(Exercise data):

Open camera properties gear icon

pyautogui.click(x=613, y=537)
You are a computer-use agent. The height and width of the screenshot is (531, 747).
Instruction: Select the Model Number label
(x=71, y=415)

(What this task involves): Reproduce every single entry above exactly.

(Exercise answer):
Open camera properties gear icon

pyautogui.click(x=613, y=537)
You are a computer-use agent. The height and width of the screenshot is (531, 747).
Instruction: Select the Model Number label
(x=71, y=415)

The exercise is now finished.